I have a rake task that processes a set of records and saves it in
another collection:
batch = []
Record.where(:type => 'a').each do |r|
batch << make_score(r)
if batch.size %100 == 0
Score.collection.insert(batch)
batch = []
end
end
I'm processing about 100K records at a time. Unfortunately at 20 minutes, I get a Query response returned CURSOR_NOT_FOUND
error.
The mongodb faq says to use skip
and limit
or turn off timeouts, using them the all thing was about ~2-3 times slower.
How can I turn off timeouts in conjunction with mongoid?
The MongoDB docs say you can pass in a timeout boolean, and it timeout is false, it will never timeout
collection.find({"type" => "a"}, {:timeout=>false})
In your case:
Record.collection.find({:type=>'a'}, :timeout => false).each ...

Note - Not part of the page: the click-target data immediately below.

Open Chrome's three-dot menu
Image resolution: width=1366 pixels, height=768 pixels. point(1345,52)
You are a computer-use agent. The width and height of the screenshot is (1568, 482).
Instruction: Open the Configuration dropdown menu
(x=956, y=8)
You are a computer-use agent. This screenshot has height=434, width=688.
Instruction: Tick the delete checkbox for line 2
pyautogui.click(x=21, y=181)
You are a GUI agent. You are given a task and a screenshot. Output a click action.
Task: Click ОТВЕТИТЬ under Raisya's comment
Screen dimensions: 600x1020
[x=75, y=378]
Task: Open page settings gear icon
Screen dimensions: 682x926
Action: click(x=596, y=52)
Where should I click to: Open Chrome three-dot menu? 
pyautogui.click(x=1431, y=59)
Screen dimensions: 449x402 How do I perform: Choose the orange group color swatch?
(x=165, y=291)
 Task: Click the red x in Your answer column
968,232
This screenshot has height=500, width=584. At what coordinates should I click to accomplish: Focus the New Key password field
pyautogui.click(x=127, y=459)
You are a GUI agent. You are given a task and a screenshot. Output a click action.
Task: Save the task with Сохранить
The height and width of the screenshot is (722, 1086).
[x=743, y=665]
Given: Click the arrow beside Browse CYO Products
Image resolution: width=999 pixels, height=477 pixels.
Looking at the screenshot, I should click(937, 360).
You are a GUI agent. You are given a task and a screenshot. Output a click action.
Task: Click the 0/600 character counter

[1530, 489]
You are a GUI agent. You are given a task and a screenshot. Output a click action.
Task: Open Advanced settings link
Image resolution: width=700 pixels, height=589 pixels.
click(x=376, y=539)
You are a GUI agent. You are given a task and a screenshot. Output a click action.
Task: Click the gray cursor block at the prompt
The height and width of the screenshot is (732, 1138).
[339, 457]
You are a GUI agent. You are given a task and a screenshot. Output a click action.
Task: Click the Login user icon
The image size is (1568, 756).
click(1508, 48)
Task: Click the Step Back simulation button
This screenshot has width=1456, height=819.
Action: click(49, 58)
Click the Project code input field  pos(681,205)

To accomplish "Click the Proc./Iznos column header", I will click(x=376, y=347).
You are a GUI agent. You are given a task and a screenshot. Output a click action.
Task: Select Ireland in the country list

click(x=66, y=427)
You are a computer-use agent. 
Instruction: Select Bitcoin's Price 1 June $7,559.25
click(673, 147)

I also recommend you look into map-reduced with Mongo. It seems tailer made to this sort of collection array manipulation: http://www.mongodb.org/display/DOCS/MapReduce
In mongoid 3 you can use this:
ModelName.all.no_timeout.each do |m|
"do something with model"
end
Which is pretty handy.
It does seem, for now at least, you have to go the long route and query via the Mongo driver:
Mongoid.database[collection.name].find({ a_query }, { :timeout => false }) do |cursor|
cursor.each do |row|
do_stuff
end
end
Here is the workaround I did. Create an array to hold the full records, and work from that array like this
products = []
Product.all.each do |p|
products << p
end
products.each do |p|
# Do your magic
end
dumping all records into the array will most likely finish within before the timeout, unless you are working on extremely large number of records. Also, this is going to consume too much memory in case you are dealing with large or too many records as well, so keep in that mind.